Stored dataset items
________________

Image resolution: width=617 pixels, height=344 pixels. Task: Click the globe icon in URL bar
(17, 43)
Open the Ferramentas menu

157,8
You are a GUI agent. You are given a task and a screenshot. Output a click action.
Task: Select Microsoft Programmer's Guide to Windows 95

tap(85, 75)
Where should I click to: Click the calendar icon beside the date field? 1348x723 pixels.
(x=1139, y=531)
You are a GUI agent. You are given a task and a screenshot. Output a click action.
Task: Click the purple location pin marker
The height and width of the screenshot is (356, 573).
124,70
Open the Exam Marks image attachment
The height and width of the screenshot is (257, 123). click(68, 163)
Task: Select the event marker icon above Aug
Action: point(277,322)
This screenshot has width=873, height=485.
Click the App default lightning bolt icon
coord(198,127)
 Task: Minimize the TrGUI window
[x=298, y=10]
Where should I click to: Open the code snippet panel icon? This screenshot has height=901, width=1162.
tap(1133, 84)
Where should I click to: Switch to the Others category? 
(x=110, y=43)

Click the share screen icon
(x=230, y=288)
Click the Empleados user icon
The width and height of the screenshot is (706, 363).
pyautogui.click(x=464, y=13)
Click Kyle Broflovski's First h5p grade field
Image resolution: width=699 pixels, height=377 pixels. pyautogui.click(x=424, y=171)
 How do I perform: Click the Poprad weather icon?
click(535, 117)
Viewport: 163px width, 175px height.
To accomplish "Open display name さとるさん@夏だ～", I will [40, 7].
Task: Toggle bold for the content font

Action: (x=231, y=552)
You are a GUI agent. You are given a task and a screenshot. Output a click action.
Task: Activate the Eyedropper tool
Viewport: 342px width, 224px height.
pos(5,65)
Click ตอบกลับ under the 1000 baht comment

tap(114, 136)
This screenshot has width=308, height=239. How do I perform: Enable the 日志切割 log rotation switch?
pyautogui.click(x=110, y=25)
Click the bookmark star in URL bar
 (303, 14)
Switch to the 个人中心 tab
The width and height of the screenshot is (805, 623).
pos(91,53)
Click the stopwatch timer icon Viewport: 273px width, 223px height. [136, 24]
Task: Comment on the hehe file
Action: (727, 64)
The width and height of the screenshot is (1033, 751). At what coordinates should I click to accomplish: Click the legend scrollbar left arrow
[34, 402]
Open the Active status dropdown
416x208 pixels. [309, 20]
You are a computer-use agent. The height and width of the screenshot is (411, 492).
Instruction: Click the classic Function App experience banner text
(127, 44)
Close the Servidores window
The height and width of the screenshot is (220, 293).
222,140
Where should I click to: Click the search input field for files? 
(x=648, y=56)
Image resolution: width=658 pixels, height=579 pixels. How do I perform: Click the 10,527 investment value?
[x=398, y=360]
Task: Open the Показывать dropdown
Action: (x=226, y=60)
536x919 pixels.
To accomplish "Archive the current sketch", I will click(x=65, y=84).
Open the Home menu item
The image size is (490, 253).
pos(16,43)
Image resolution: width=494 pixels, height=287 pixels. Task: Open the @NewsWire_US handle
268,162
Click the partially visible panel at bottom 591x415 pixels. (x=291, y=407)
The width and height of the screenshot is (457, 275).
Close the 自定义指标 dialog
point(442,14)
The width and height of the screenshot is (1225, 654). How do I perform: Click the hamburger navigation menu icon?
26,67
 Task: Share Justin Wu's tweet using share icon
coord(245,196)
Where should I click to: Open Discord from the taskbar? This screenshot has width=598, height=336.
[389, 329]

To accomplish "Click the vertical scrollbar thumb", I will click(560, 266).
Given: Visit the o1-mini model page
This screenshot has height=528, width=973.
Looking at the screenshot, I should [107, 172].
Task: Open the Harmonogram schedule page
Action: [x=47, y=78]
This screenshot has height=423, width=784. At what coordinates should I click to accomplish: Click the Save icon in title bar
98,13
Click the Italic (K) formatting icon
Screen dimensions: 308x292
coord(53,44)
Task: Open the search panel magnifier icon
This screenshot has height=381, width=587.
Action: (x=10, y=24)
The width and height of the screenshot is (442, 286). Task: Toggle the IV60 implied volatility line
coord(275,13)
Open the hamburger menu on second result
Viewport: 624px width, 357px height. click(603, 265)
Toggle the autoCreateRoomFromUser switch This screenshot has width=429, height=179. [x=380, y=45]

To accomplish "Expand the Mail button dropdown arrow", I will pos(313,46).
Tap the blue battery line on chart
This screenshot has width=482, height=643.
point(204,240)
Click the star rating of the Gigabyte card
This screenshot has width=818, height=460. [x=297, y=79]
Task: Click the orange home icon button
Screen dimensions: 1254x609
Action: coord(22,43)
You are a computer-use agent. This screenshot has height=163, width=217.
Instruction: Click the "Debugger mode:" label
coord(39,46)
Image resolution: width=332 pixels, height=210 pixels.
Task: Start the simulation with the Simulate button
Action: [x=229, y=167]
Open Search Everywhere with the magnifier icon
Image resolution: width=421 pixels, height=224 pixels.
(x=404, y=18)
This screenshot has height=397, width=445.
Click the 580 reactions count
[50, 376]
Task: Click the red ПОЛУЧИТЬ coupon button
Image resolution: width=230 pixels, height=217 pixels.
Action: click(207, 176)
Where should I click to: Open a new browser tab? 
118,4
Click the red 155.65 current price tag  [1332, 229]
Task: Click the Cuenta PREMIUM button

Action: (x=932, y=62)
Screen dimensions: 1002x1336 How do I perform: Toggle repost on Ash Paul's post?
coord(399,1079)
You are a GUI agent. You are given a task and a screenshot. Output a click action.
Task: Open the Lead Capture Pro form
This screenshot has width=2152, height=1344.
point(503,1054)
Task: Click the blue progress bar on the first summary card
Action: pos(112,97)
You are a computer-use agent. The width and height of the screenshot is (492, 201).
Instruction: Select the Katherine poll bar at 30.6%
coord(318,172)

________________

● DIRECTIONS
Every entry needs to be copied again exactly.

● RESULT OF THIS EXERCISE
Image resolution: width=617 pixels, height=344 pixels. Task: Click the globe icon in URL bar
(17, 43)
Open the Ferramentas menu

157,8
You are a GUI agent. You are given a task and a screenshot. Output a click action.
Task: Select Microsoft Programmer's Guide to Windows 95

tap(85, 75)
Where should I click to: Click the calendar icon beside the date field? 1348x723 pixels.
(x=1139, y=531)
You are a GUI agent. You are given a task and a screenshot. Output a click action.
Task: Click the purple location pin marker
The height and width of the screenshot is (356, 573).
124,70
Open the Exam Marks image attachment
The height and width of the screenshot is (257, 123). click(68, 163)
Task: Select the event marker icon above Aug
Action: point(277,322)
This screenshot has width=873, height=485.
Click the App default lightning bolt icon
coord(198,127)
 Task: Minimize the TrGUI window
[x=298, y=10]
Where should I click to: Open the code snippet panel icon? This screenshot has height=901, width=1162.
tap(1133, 84)
Where should I click to: Switch to the Others category? 
(x=110, y=43)

Click the share screen icon
(x=230, y=288)
Click the Empleados user icon
The width and height of the screenshot is (706, 363).
pyautogui.click(x=464, y=13)
Click Kyle Broflovski's First h5p grade field
Image resolution: width=699 pixels, height=377 pixels. pyautogui.click(x=424, y=171)
 How do I perform: Click the Poprad weather icon?
click(535, 117)
Viewport: 163px width, 175px height.
To accomplish "Open display name さとるさん@夏だ～", I will [40, 7].
Task: Toggle bold for the content font

Action: (x=231, y=552)
You are a GUI agent. You are given a task and a screenshot. Output a click action.
Task: Activate the Eyedropper tool
Viewport: 342px width, 224px height.
pos(5,65)
Click ตอบกลับ under the 1000 baht comment

tap(114, 136)
This screenshot has width=308, height=239. How do I perform: Enable the 日志切割 log rotation switch?
pyautogui.click(x=110, y=25)
Click the bookmark star in URL bar
 (303, 14)
Switch to the 个人中心 tab
The width and height of the screenshot is (805, 623).
pos(91,53)
Click the stopwatch timer icon Viewport: 273px width, 223px height. [136, 24]
Task: Comment on the hehe file
Action: (727, 64)
The width and height of the screenshot is (1033, 751). At what coordinates should I click to accomplish: Click the legend scrollbar left arrow
[34, 402]
Open the Active status dropdown
416x208 pixels. [309, 20]
You are a computer-use agent. The height and width of the screenshot is (411, 492).
Instruction: Click the classic Function App experience banner text
(127, 44)
Close the Servidores window
The height and width of the screenshot is (220, 293).
222,140
Where should I click to: Click the search input field for files? 
(x=648, y=56)
Image resolution: width=658 pixels, height=579 pixels. How do I perform: Click the 10,527 investment value?
[x=398, y=360]
Task: Open the Показывать dropdown
Action: (x=226, y=60)
536x919 pixels.
To accomplish "Archive the current sketch", I will click(x=65, y=84).
Open the Home menu item
The image size is (490, 253).
pos(16,43)
Image resolution: width=494 pixels, height=287 pixels. Task: Open the @NewsWire_US handle
268,162
Click the partially visible panel at bottom 591x415 pixels. (x=291, y=407)
The width and height of the screenshot is (457, 275).
Close the 自定义指标 dialog
point(442,14)
The width and height of the screenshot is (1225, 654). How do I perform: Click the hamburger navigation menu icon?
26,67
 Task: Share Justin Wu's tweet using share icon
coord(245,196)
Where should I click to: Open Discord from the taskbar? This screenshot has width=598, height=336.
[389, 329]

To accomplish "Click the vertical scrollbar thumb", I will click(560, 266).
Given: Visit the o1-mini model page
This screenshot has height=528, width=973.
Looking at the screenshot, I should [107, 172].
Task: Open the Harmonogram schedule page
Action: [x=47, y=78]
This screenshot has height=423, width=784. At what coordinates should I click to accomplish: Click the Save icon in title bar
98,13
Click the Italic (K) formatting icon
Screen dimensions: 308x292
coord(53,44)
Task: Open the search panel magnifier icon
This screenshot has height=381, width=587.
Action: (x=10, y=24)
The width and height of the screenshot is (442, 286). Task: Toggle the IV60 implied volatility line
coord(275,13)
Open the hamburger menu on second result
Viewport: 624px width, 357px height. click(603, 265)
Toggle the autoCreateRoomFromUser switch This screenshot has width=429, height=179. [x=380, y=45]

To accomplish "Expand the Mail button dropdown arrow", I will pos(313,46).
Tap the blue battery line on chart
This screenshot has width=482, height=643.
point(204,240)
Click the star rating of the Gigabyte card
This screenshot has width=818, height=460. [x=297, y=79]
Task: Click the orange home icon button
Screen dimensions: 1254x609
Action: coord(22,43)
You are a computer-use agent. This screenshot has height=163, width=217.
Instruction: Click the "Debugger mode:" label
coord(39,46)
Image resolution: width=332 pixels, height=210 pixels.
Task: Start the simulation with the Simulate button
Action: [x=229, y=167]
Open Search Everywhere with the magnifier icon
Image resolution: width=421 pixels, height=224 pixels.
(x=404, y=18)
This screenshot has height=397, width=445.
Click the 580 reactions count
[50, 376]
Task: Click the red ПОЛУЧИТЬ coupon button
Image resolution: width=230 pixels, height=217 pixels.
Action: click(207, 176)
Where should I click to: Open a new browser tab? 
118,4
Click the red 155.65 current price tag  [1332, 229]
Task: Click the Cuenta PREMIUM button

Action: (x=932, y=62)
Screen dimensions: 1002x1336 How do I perform: Toggle repost on Ash Paul's post?
coord(399,1079)
You are a GUI agent. You are given a task and a screenshot. Output a click action.
Task: Open the Lead Capture Pro form
This screenshot has width=2152, height=1344.
point(503,1054)
Task: Click the blue progress bar on the first summary card
Action: pos(112,97)
You are a computer-use agent. The width and height of the screenshot is (492, 201).
Instruction: Select the Katherine poll bar at 30.6%
coord(318,172)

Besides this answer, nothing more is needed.